White Paper: Face Recognition & Biometric Image Quality

Last Modified: June 16, 2022


Paravision’s Approach to Biometric Image Quality 

NIST FRVT 1:N Identification


Separating the good from the bad in face image quality

In March 2020, the National Institute of Standards and Technology (NIST) released a report assessing the efficacy of face image quality algorithms. Despite the significant impact image quality has on the performance of face recognition systems, its public exploration is only in its nascent stages. This whitepaper attempts to shed light on this topic by discussing:

  • What biometric image quality is
  • Why it matters
  • How NIST evaluates face image quality
  • How Paravision performs relative to leading vendors


What is biometric image quality?

Biometric image quality is a number assigned to an image that is intended to correlate with an algorithm’s confidence in matching results.

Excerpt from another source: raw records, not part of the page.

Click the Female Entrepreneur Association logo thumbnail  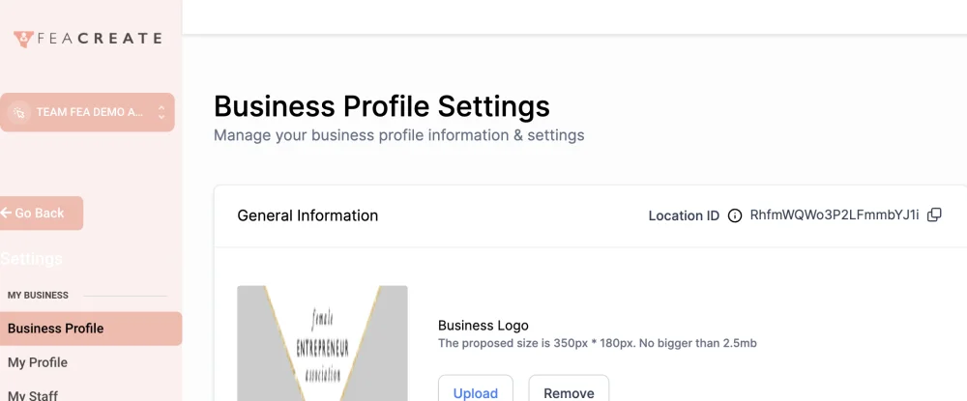[x=323, y=343]
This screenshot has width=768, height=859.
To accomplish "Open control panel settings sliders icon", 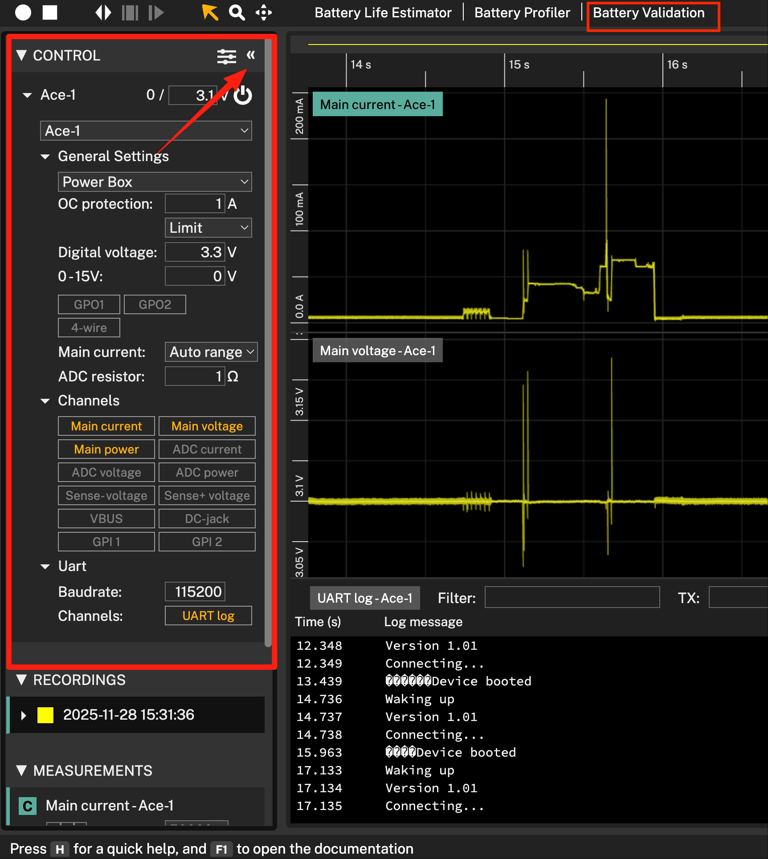I will (226, 56).
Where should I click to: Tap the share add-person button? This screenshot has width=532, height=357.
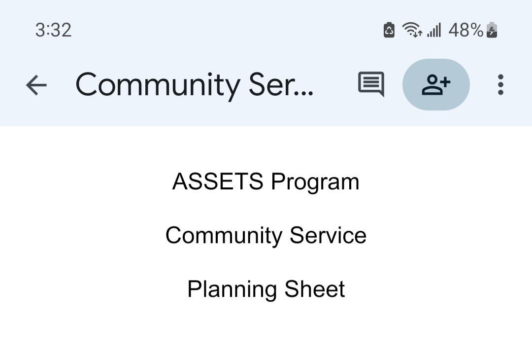(x=436, y=84)
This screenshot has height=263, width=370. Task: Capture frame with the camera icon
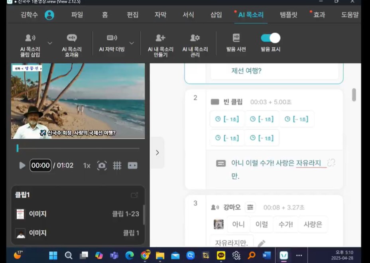point(102,165)
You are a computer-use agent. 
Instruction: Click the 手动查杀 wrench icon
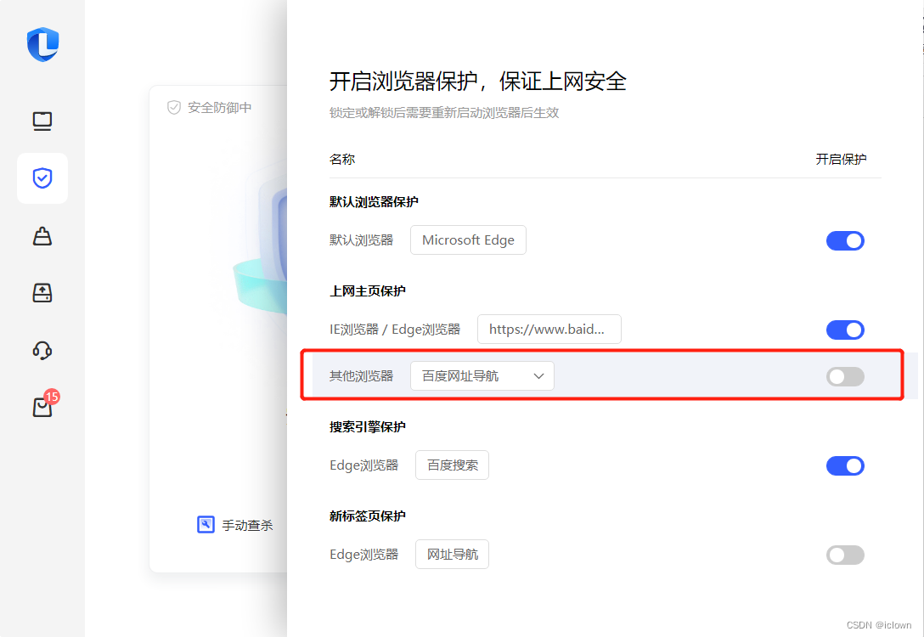pos(206,524)
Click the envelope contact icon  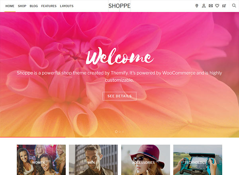[x=211, y=6]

An image with a high quality score should deliver high-confidence matching results, while one with a low quality score may not. Many factors inform quality scores. A face with sunglasses may have a lower score than one without; an oily or oversaturated fingerprint may have a lower score than a clean, clear one; an iris hidden by an eyelid may have a lower score than one in full view.

Figure 1 – A classification of images in the order of increasing visual quality.


Why does it matter?

Image quality algorithms help improve face recognition performance by weeding out faces that are most likely to cause recognition failures. This maximizes the accuracy of face recognition systems, leading to better security and user experiences.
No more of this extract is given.